Si trattava solo di idividuare il territorio che per antonomasia esprimesse questa sindrome della biodimensionalità e allo stesso tempo traducesse una consuetudine culturale, diffusa, etnica e insieme universale, nella misura in cui il modello americano stava per essere assorbito a qualsiasi altra latitudine terrestre.

Occorreva intercettare un codice icastico come un sistema un sistema ideografico, che si imponesse sopratutto per la sua banalità, per legittimarsi in termini di comunicazione, di espressione capillare, di consumo. Un’immagine facilmente riconoscibile, supremamente standardizzata, neutra per surplus di tipicizzazione, definita in uno stereotipo, sua unica connotazione sematica.

Il fumetto diventa in qualche modo capace di rendere questa dimensione elementare ma perfettamente compiuta, costituendo un microcosmo d’immaginazione parallelo e alternativo alla vita, con la quale del resto non ha nulla in comune, nè potrebbe, stando alla sua funzione evasiva e consolatoria. O meglio, in termini di contenuti e di forma, ne costituisce una versione eccessiva. Nel fumetto si trovano tutti i luoghi comuni della mitologia americana, dalla carica emozionale semplice e forte. Tutto si presenta, per la tranquillità del lettore, caricaturale e falso, come neppure il cinema, da cui peraltro prende in prestito taglio, sequenze, inquadrature e ritmo.

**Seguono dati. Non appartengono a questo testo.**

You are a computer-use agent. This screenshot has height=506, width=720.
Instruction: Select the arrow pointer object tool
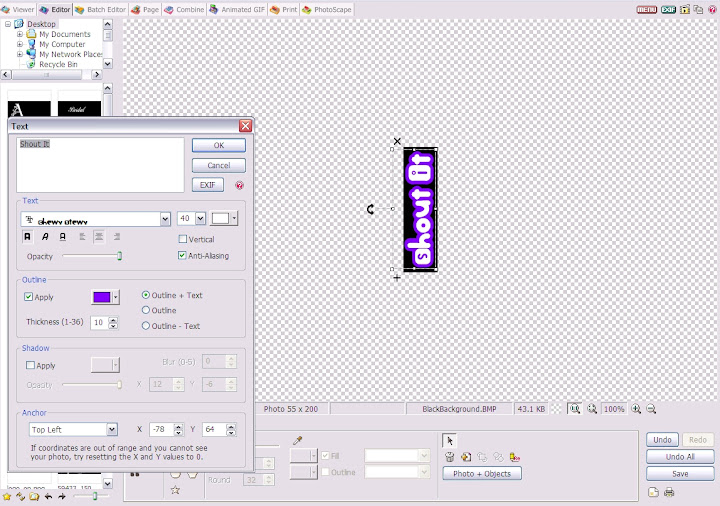click(x=450, y=440)
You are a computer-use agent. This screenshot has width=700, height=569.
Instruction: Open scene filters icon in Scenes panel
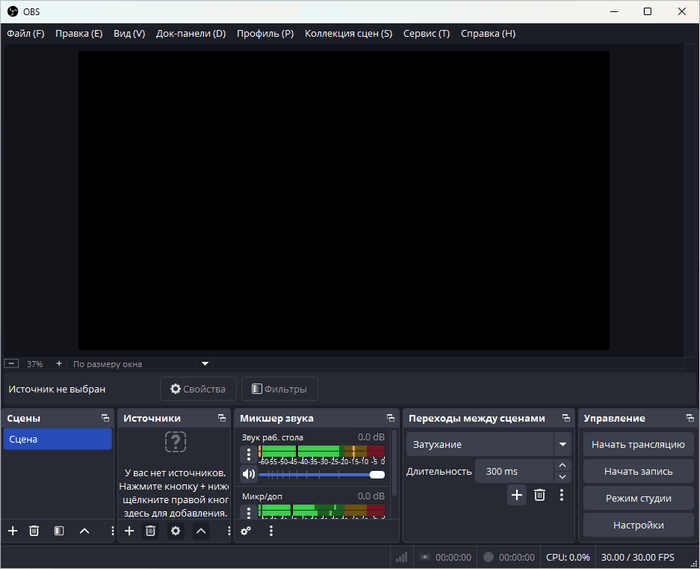59,531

Nella sua fissità, il disegno della strip funziona infatti come un fotogramma bloccato, la dove il cinema riproduce il movimento reale, flagrante e perciò effimero. Al contrario il fumetto offre la possibilità di eternare l’azione, dunque di penetrare con maggiore incidenza nella sfera psicovisiva del lettore, per non dire della sua fruibilità che può essere ripresa e rinnovata ogni volta lo si voglia, come ogni volta che si vuole si può andare a edere un quadro in un museo o un affresco in una chiesa. Il rapporto con la striscia inoltre, si presenta del tutto interpersonale. Tra essa e il lettore si crea un universo emotivo fortemente individualizzato e complice, nè più nè meno di quello che avviene nella lettura di un libro.